With Brexit negotiations rumbling on, we still don’t know the full implications of Britain’s exit from the European Union and what it will mean for the fire-safety industry in the UK. Ian Moore, CEO of the Fire Industry Association, reported at the end of last year that Brexit could affect Britain’s fire industry in the future in a number of ways. Namely,
- Immigration (skilled and unskilled workers)
- Relationships with EU members
- Exchange rates
- Standards / certification
- Tariffs on imports and exports into EU
There are clearly some concerns about the outcome of Brexit. Importantly, the fire industry is linked to construction, and that sector relies heavily on migrant workers.
Moore is, in the main, positive about what the future holds for the fire safety industry in a post-Brexit world, but agrees that a skills shortage in the construction sector could have knock-on effects on the fire industry. Moore also points to the slide in sterling since Brexit, which has implications for companies buying-in systems, components or services from overseas.
In terms of fire safety product standards, Moore is hopeful that Brexit will enable the UK National Standards Body, BSI, to easily re-assert themselves on the world stage. BSI state that they will currently maintain the UK’s membership of the three European standard organisations (CEN, CENELEC and ETSI).

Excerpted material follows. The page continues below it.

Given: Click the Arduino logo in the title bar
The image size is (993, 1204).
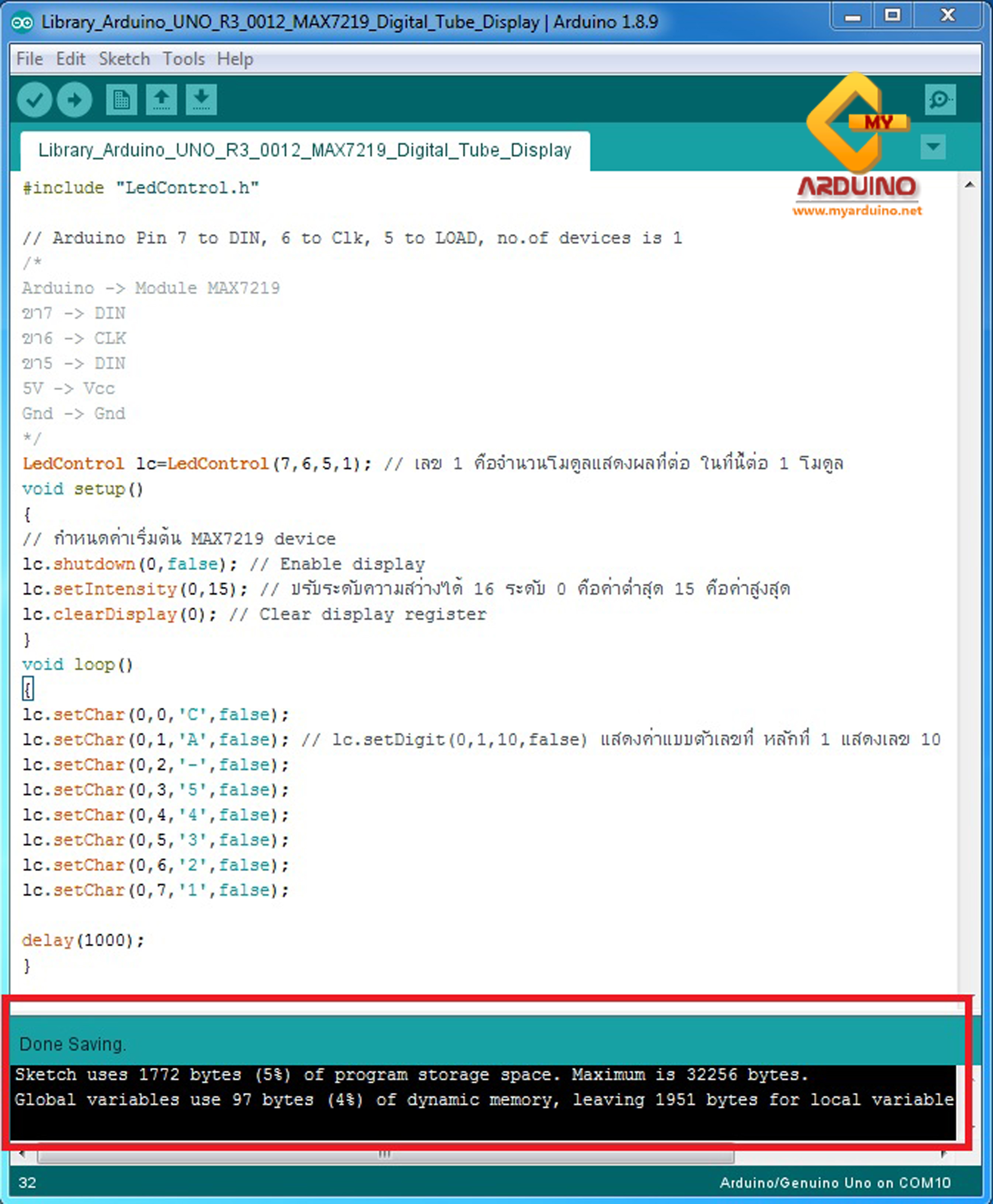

Post Brexit it is BSI’s ambition to retain membership of CEN and CENELEC as these are both private organisations outside of the EU. Membership is linked to the adoption of EU standards and the withdrawal of conflicting national standards. BSI state that remaining a full member of CEN and CENELEC would bring maximum benefit to the UK economy and society.
In terms of fire safety standards and building regulations, Labour MEPs are calling on the government to ensure EU standards on fire safety are implemented in the UK and maintained after Brexit. Neena Gill MEP, who instigated the EU plenary debate on fire safety in buildings, is confident the EU can and will play a key role in preventing tragedies like the Grenfell Tower fire ever happening again.
She also said, “It is beyond shocking that instead of seeking to enforce and strengthen these regulations, the UK government-backed ‘Red Tape Initiative’ was considering whether to class life-saving EU fire safety regulations as “expensive and burdensome red tape folly” that should be abandoned after Brexit.” The government-supported initiative to cut red tape and dismantle EU regulations on the fire safety of cladding came before the Grenfell tragedy.
With fire safety at the forefront of everyone’s minds following the Grenfell fire, it would surely be political suicide for any government to now renege on fire safety laws as opposed to strengthening them.
Those in the fire industry continue to campaign for higher standards and to raise the profile of fire safety issues. We at Applications Engineering are wholeheartedly behind those keeping fire safety on the political agenda. We will continue to support those actively working to make sure Brexit doesn’t lead to a relaxation in fire-safety standards and regulations in the future. As well as effective building regulations, we believe fire sprinklers should be a mandatory requirement for fire safety in all buildings.